问题
I am trying to check if a number is in NumPy array of int8
s. I tried this, but it does not work.
from numba import njit
import numpy as np
@njit
def c(b):
return 9 in b
a = np.array((9, 10, 11), 'int8')
print(c(a))
The error I get is
Invalid use of Function(<built-in function contains>) with argument(s) of type(s): (array(int8, 1d, C), Literal[int](9))
* parameterized
In definition 0:
All templates rejected with literals.
In definition 1:
All templates rejected without literals.
In definition 2:
All templates rejected with literals.
In definition 3:
All templates rejected without literals.
In definition 4:
All templates rejected with literals.
In definition 5:
All templates rejected without literals.
This error is usually caused by passing an argument of a type that is unsupported by the named function.
[1] During: typing of intrinsic-call at .\emptyList.py (6)
How can I fix this while still maintaining performance?
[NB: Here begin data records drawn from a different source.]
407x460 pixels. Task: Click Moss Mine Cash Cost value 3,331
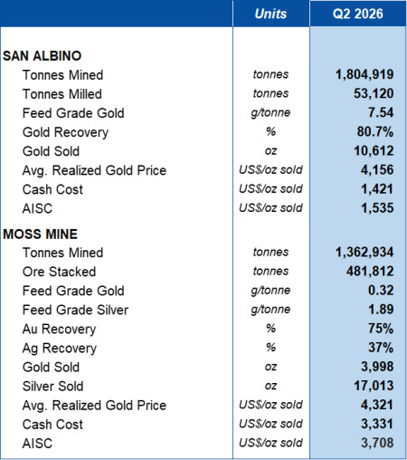coord(377,424)
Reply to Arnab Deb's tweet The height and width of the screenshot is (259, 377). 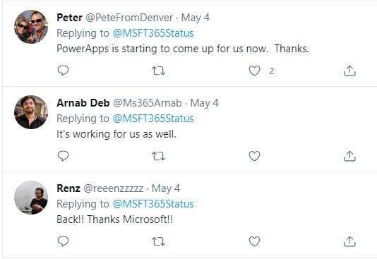(x=64, y=156)
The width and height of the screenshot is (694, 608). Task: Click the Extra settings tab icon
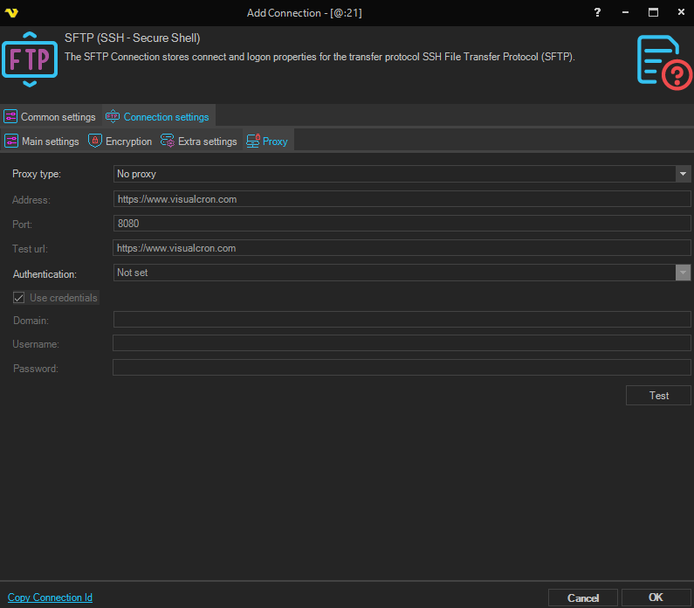tap(167, 141)
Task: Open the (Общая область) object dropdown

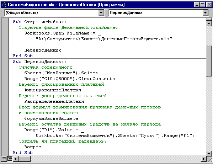Action: (x=101, y=13)
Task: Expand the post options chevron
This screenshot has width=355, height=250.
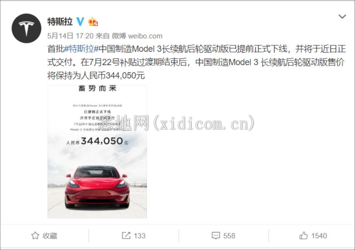Action: tap(342, 16)
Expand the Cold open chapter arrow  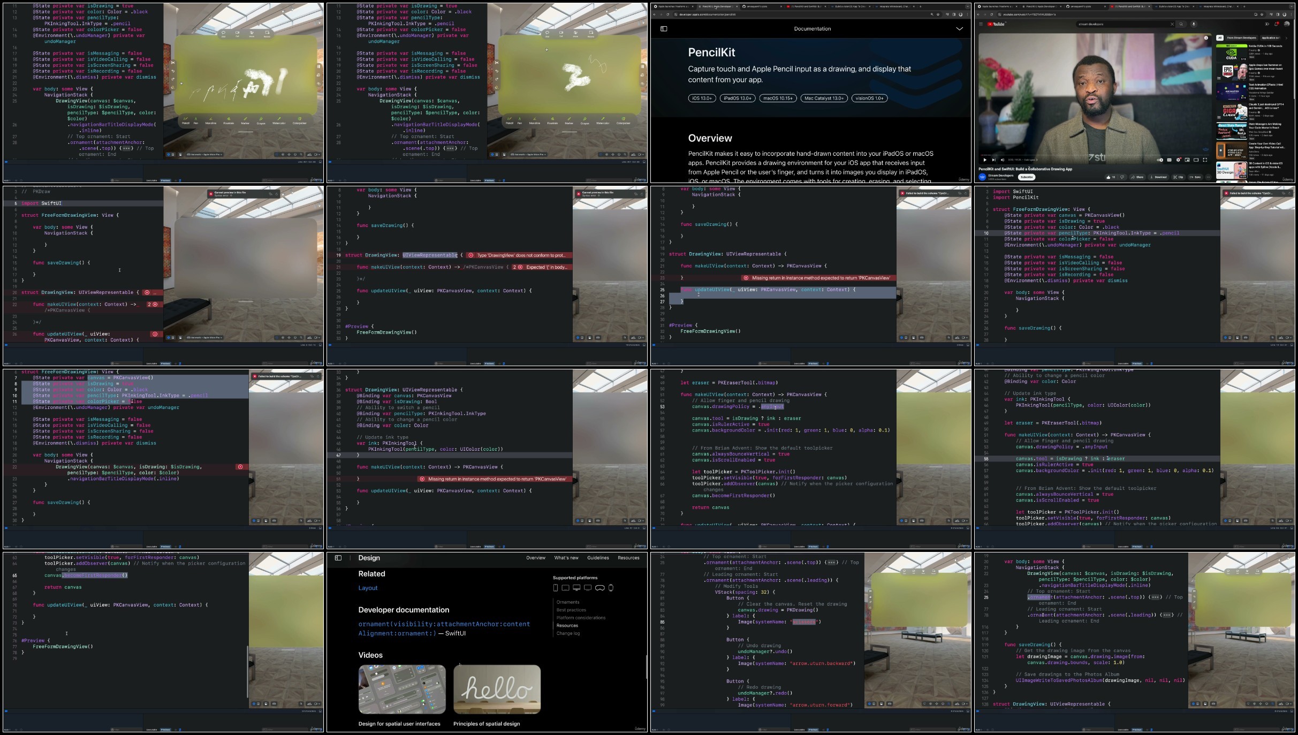coord(1037,160)
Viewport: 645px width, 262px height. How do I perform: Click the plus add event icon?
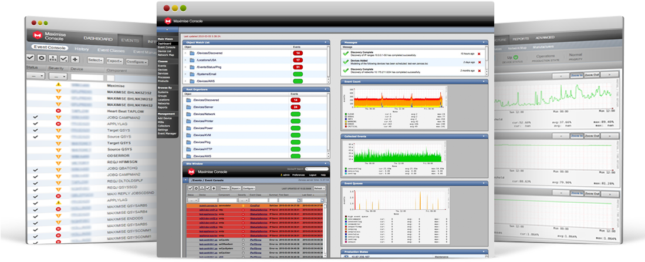pyautogui.click(x=75, y=59)
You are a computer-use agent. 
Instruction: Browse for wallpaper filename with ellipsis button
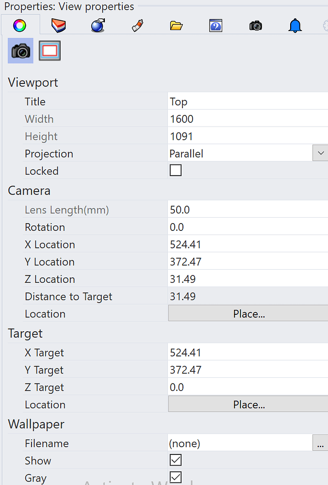tap(320, 443)

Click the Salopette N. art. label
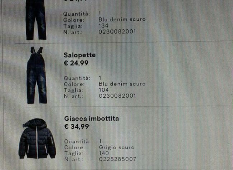pos(73,96)
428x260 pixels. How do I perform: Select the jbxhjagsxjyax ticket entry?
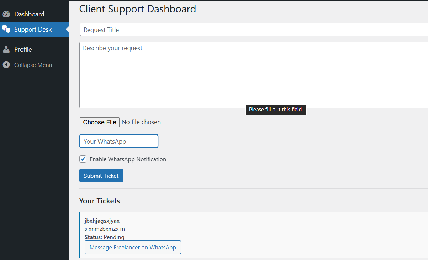pos(102,221)
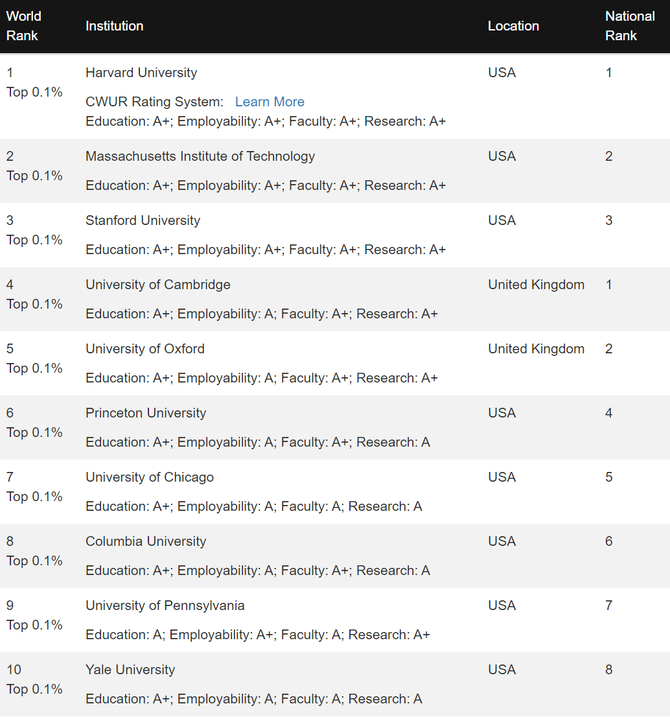This screenshot has height=717, width=670.
Task: Click United Kingdom location for Cambridge
Action: tap(536, 285)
The arrays will be checked for two values, 1 and -1, and are 32 items long. They are not sorted.
回答1:
Checking if two values are in an array
For checking only if two values occur in an array I would recommend a simple brute force algorithm.
Code
import numba as nb
import numpy as np
@nb.njit(fastmath=True)
def isin(b):
for i in range(b.shape[0]):
res=False
if (b[i]==-1):
res=True
if (b[i]==1):
res=True
return res
#Parallelized call to isin if the data is an array of shape (n,m)
@nb.njit(fastmath=True,parallel=True)
def isin_arr(b):
res=np.empty(b.shape[0],dtype=nb.boolean)
for i in nb.prange(b.shape[0]):
res[i]=isin(b[i,:])
return res
Performance
#Create some data (320MB)
A=(np.random.randn(10000000,32)-0.5)*5
A=A.astype(np.int8)
res=isin_arr(A) 11ms per call
So with this method I get a throughput of about 29GB/s which isn't far away from memory bandwith. You can also try to reduce the Testdatasize so that it will fit in L3-cache to avoid the memory-bandwith limit. With 3.2 MB Testdata I get a throuput of 100 GB/s (far beyond my the memory bandwith), which is a clear indicator that this implementation is memory bandwidth limited.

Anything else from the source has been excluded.